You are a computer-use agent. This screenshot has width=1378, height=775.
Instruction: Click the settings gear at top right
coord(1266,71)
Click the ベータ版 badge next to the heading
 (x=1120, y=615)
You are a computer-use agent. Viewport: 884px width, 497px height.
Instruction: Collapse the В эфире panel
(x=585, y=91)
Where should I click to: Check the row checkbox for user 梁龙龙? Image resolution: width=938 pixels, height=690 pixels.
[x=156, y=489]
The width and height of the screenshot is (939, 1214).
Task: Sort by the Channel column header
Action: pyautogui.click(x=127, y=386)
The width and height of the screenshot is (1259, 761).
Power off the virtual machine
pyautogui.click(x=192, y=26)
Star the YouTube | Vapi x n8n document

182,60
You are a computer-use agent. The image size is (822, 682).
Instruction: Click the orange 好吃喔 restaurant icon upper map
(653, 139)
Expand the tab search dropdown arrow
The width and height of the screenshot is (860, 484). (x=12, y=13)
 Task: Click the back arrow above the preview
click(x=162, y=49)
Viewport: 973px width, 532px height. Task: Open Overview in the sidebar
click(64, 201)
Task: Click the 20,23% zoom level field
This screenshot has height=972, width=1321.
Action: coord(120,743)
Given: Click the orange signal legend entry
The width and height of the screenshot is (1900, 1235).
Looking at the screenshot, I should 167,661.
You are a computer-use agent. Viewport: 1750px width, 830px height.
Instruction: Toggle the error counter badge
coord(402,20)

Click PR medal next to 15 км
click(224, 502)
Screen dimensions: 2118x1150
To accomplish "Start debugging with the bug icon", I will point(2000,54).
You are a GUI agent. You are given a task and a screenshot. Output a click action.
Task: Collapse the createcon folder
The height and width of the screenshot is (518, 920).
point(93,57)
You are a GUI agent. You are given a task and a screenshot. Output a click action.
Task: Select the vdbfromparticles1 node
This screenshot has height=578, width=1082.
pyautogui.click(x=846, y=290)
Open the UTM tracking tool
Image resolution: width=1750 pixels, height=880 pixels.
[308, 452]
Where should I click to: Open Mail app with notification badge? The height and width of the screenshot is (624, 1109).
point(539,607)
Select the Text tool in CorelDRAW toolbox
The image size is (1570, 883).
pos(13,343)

=== Your assignment ===
Where does "agent" appear in the listing? Show every line that has it.

=== Reply ===
You are a computer-use agent. This screenshot has width=1378, height=775.
You are a computer-use agent. Viewport: 884px width, 497px height.
You are a computer-use agent. The image size is (822, 682).
You are a computer-use agent. Viewport: 1750px width, 830px height.
You are a GUI agent. You are given a task and a screenshot. Output a click action.
You are a GUI agent. You are given a task and a screenshot. Output a click action.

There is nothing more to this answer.